▶ _Given task_
Output as a JSON list of strings, one string per line with blank lines omitted, the part of the rows below that opens with the line containing "Screen dimensions: 1024x768" and closes with the line containing "Action: (105, 4)".

-- Start --

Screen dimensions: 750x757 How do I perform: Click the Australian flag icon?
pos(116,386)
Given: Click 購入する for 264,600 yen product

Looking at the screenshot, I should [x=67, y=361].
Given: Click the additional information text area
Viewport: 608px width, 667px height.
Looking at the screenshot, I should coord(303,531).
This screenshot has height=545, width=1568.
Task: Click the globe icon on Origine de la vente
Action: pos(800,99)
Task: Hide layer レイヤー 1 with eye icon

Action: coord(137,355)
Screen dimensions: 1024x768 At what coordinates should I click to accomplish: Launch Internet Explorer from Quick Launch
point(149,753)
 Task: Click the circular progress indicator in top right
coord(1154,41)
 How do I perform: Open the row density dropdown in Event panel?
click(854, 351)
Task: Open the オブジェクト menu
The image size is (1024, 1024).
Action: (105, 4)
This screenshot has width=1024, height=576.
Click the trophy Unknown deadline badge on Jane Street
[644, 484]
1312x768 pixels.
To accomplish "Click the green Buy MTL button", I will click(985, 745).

-- End --

▶ _Finished task_
[
  "Screen dimensions: 1024x768 At what coordinates should I click to accomplish: Launch Internet Explorer from Quick Launch",
  "point(149,753)",
  " Task: Click the circular progress indicator in top right",
  "coord(1154,41)",
  " How do I perform: Open the row density dropdown in Event panel?",
  "click(854, 351)",
  "Task: Open the オブジェクト menu",
  "The image size is (1024, 1024).",
  "Action: (105, 4)"
]